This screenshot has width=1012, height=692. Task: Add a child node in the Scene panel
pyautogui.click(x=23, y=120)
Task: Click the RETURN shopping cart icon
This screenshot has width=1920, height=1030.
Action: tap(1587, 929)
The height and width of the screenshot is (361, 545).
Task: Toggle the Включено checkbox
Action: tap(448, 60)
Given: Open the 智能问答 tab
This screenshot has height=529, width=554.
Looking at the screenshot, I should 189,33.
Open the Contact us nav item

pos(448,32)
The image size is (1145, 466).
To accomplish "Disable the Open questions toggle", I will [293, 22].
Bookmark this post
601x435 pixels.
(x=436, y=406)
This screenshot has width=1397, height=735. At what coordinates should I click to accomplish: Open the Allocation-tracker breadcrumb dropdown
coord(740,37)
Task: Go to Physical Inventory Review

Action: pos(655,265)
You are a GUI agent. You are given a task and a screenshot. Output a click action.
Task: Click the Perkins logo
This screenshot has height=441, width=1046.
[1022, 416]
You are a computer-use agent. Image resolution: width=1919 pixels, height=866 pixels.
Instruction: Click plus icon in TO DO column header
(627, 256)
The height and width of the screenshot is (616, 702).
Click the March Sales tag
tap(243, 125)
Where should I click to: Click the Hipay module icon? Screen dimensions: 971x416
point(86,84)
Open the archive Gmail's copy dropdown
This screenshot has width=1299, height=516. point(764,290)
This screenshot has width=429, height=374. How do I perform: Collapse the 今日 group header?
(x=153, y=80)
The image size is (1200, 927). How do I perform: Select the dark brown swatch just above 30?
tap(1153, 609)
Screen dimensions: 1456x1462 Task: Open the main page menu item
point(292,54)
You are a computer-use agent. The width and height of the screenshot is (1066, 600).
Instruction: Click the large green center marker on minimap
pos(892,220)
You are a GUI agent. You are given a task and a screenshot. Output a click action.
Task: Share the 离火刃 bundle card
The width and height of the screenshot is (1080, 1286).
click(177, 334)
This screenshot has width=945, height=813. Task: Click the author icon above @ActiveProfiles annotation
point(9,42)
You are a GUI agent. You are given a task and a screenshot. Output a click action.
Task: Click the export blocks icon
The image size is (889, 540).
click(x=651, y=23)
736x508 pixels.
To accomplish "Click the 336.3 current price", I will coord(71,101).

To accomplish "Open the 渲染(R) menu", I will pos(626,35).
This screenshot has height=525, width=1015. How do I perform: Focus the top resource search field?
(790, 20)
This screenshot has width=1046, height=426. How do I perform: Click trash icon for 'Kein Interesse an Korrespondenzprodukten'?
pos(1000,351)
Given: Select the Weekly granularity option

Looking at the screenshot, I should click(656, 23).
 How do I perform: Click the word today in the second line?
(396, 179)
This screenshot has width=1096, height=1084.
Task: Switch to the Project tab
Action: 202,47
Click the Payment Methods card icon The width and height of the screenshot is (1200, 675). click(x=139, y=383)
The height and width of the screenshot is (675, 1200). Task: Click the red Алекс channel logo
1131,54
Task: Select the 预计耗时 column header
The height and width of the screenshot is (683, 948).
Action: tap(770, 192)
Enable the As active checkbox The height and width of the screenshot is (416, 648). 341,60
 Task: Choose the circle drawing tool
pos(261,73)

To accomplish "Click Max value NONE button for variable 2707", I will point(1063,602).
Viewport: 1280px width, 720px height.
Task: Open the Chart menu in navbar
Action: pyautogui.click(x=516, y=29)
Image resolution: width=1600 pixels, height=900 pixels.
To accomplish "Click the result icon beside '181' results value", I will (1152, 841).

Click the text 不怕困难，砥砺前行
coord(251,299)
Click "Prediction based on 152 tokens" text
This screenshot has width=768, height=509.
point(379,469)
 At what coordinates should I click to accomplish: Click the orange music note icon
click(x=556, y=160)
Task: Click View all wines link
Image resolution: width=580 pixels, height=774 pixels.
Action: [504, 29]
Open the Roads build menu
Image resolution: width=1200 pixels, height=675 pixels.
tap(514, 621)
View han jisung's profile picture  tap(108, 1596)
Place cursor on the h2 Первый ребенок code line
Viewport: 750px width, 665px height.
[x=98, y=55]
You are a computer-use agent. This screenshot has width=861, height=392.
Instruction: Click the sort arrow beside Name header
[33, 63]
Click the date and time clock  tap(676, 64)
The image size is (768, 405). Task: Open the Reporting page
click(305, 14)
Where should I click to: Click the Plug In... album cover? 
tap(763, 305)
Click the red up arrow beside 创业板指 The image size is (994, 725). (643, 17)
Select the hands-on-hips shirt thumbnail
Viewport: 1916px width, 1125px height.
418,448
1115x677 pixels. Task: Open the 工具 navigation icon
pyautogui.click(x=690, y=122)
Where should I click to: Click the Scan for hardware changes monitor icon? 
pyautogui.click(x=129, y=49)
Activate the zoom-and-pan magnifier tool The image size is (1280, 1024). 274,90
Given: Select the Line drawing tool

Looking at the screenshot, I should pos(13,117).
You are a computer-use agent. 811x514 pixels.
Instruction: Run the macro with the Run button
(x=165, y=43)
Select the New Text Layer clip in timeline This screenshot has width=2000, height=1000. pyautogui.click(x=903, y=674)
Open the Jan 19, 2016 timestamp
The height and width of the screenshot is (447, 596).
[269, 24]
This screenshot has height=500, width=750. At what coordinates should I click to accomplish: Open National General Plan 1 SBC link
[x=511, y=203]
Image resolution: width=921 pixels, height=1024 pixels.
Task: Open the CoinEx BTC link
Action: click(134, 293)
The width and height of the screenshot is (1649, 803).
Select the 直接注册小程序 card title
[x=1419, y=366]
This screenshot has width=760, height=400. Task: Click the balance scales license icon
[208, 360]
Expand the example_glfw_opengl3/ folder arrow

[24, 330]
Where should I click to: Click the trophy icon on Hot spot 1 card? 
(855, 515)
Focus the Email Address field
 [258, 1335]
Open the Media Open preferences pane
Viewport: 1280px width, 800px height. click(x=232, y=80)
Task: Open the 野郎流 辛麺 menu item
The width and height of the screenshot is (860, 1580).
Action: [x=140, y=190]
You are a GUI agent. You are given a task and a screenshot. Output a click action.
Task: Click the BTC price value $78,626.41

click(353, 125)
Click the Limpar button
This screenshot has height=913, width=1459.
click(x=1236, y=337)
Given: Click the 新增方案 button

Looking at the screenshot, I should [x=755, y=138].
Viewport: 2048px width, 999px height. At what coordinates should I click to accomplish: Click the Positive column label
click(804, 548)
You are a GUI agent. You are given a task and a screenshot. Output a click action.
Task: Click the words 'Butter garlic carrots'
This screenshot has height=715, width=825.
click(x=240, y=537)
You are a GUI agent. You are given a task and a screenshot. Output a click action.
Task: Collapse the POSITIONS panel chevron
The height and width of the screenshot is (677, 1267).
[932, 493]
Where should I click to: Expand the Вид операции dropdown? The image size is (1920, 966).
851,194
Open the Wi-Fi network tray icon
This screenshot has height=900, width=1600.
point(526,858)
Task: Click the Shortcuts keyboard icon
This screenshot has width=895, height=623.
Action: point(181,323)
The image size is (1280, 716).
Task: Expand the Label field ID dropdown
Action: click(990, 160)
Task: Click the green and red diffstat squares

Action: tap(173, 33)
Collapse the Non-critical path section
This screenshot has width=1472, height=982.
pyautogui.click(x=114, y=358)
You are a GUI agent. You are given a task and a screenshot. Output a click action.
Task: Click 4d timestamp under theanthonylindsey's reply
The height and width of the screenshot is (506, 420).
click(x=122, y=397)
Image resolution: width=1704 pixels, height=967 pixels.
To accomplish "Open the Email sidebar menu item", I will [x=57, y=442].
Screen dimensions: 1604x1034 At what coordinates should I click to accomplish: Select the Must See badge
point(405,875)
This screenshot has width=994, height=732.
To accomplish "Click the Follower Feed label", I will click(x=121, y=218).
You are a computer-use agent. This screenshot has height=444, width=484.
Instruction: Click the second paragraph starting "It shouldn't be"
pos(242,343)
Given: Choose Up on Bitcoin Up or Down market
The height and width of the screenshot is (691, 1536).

+--

## What is needed
For the string "timestamp", filter the data and copy out each line where it occurs.

## Result
Open the Jan 19, 2016 timestamp
Task: Click 4d timestamp under theanthonylindsey's reply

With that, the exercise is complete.